Accused again appeared without a counsel de parte. He was nonetheless arraigned with
the assistance of Counsel de oficio. He pleaded "not guilty." Pre-trial was waived and the case
proceeded to trial. In several instances accused appeared in court without counsel but was given
a counsel de oficio. At times, he refused asking for time to look for his own counsel. This
happened several times. He also refused to sign the minutes of the hearing on several occassions.
Subsequently, accused was found guilty.
Issue arises as to whether the lower court erred in not giving the accused time to engage
counsel of his own choice.

HELD:
Lower court did not err. The right to counsel of an accused is guaranteed by our
Constitution, our laws and our Rules of Court.
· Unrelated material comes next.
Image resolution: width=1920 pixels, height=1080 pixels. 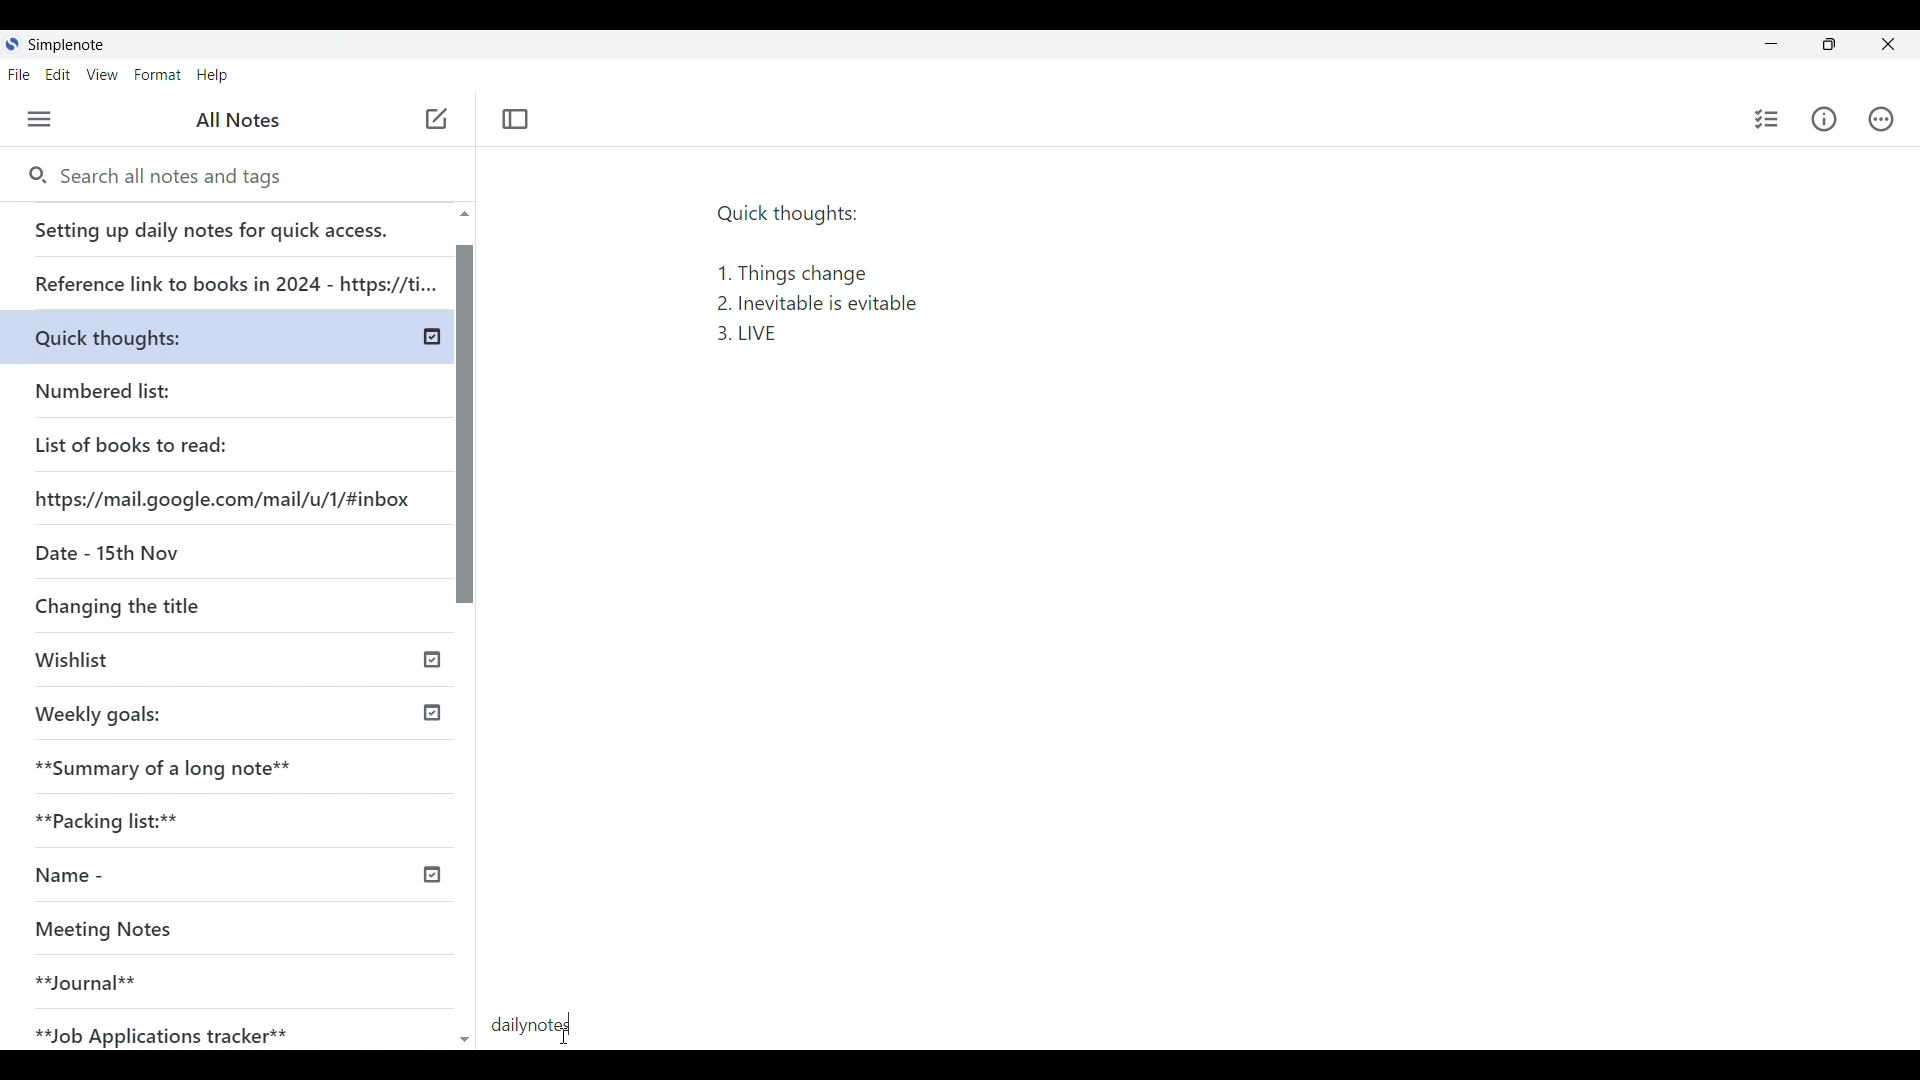 I want to click on Software logo, so click(x=13, y=44).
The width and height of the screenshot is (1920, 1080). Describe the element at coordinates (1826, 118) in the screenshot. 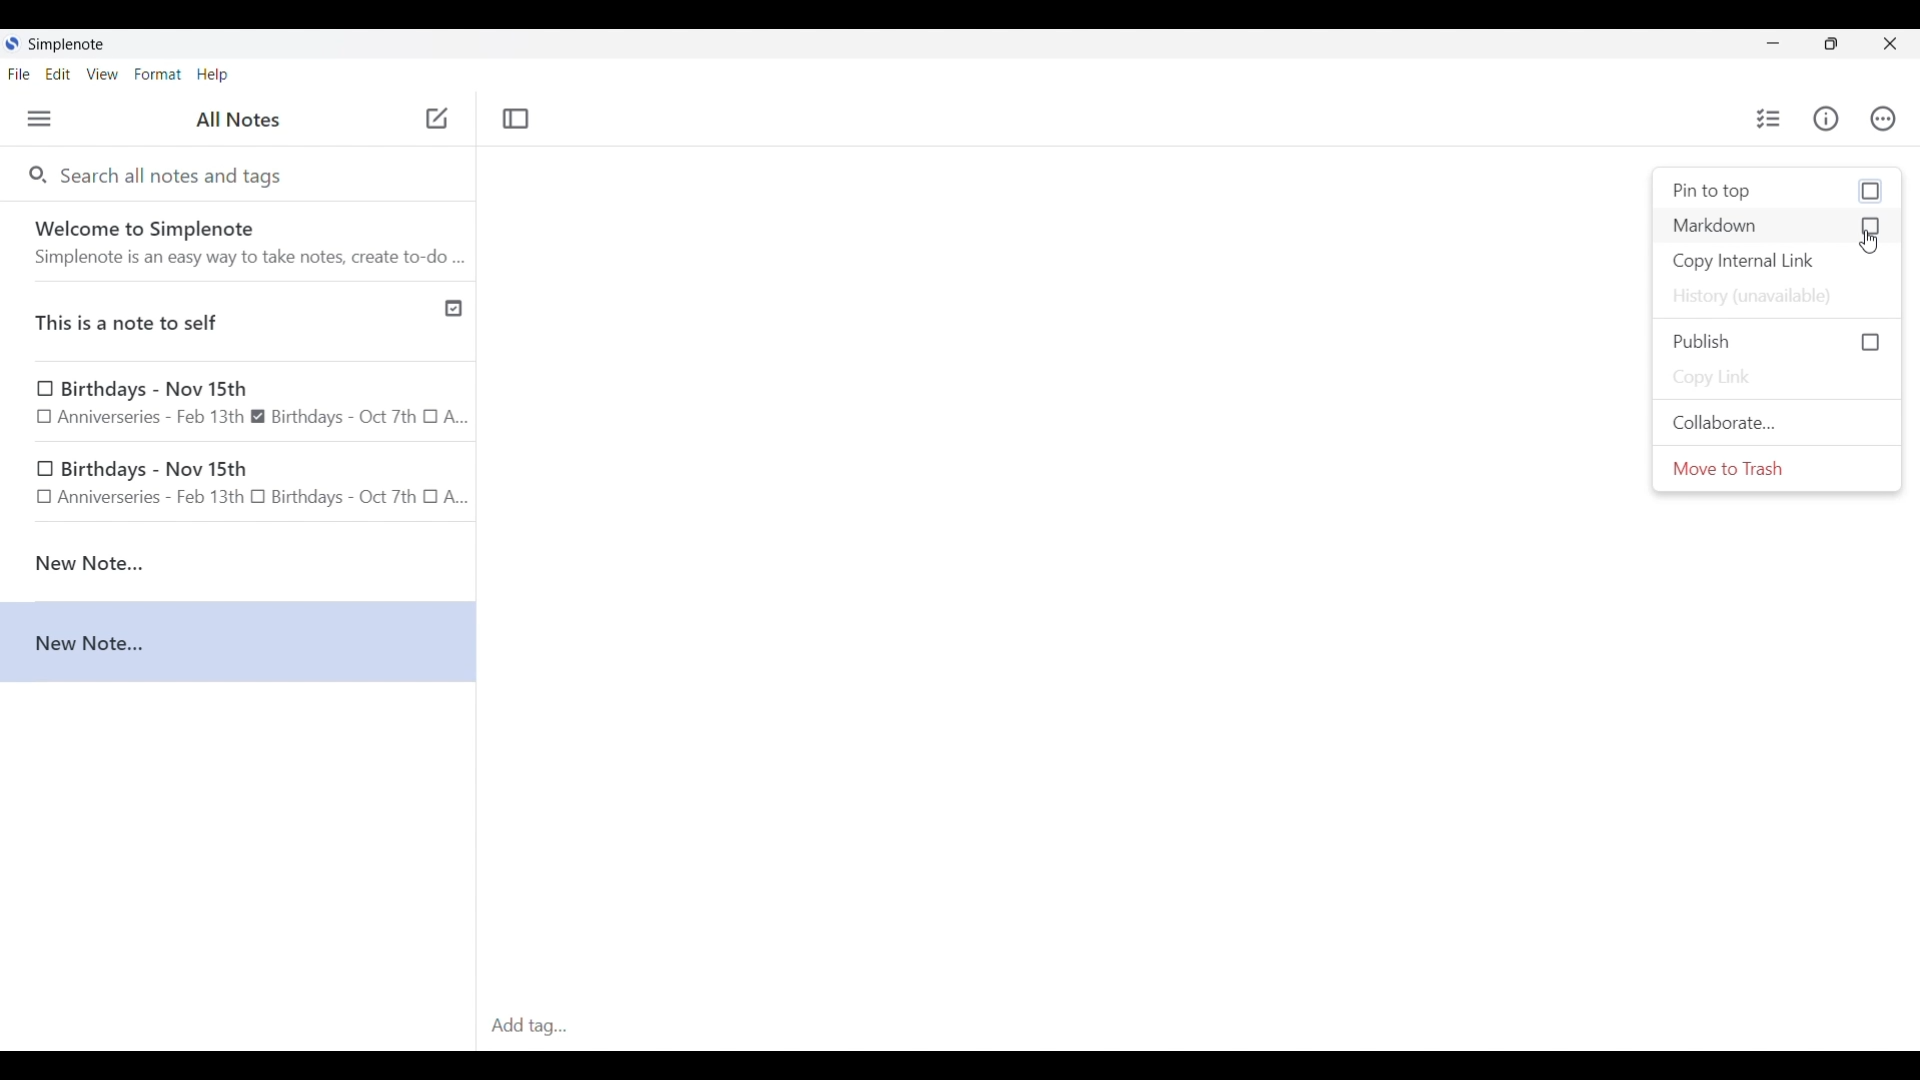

During custodial investigation, arraignment, trial
and even on appeal, the accused is given the option to be represented by a counsel of his choice.
But when he neglects or refuses to exercise this option during arraignment and trial, the court
shall appoint one for him. While the right to be represented by counsel is absolute, the accused's
option to hire one of his own choice is limited. Such option cannot be used to sanction
reprehensible dilatory tactics, to trifle with the Rules or to prejudice the equally important rights
of the state and the offended party to speedy and adequate justice.
Accused may exercise his right to counsel by electing to be represented either by a court-
appointed lawyer or by one of his own choice. While his right to be represented by counsel is
immutable, his option to secure the services of counsel de parte is not absolute. Court is obliged
to balance the privilege to retain a counsel of choice against the states's and the offended party's
equally important right to speedy and adequate justice. The court may restrict the accused's
option to retain a counsel de parte if the accused insists on an attorney he cannot afford, or the
chosen counsel is not a member of the bar, or the attorney declines to represent the accused for a
valid reason, e.g. conflict of interest and the like.
Also, the right to counsel de parte, like other personal rights, is waivable so long as (1)
the waiver is not contrary to law, public order, public policy, morals or good customs; or
prejudicial to a third person with a right recognized by law and (2) the waiver is unequivocally,
knowingly and intelligently made.
Duty of the court to appoint a counsel de oficio is not mandatory where the accused has
proceeded with the arraignment and the trial with a counsel of his choice but, when the time for
the presentation of the evidence for the defense was due, he appears by himself alone because of
the inexcusable absence of his counsel (Sayson vs. People). The right to be heard and to reopen
the case (and send it to trial anew) could not be allowed if doing so would sanction a plainly
dilatory tactic and a reprehensible trifling with the orderly administration of justice.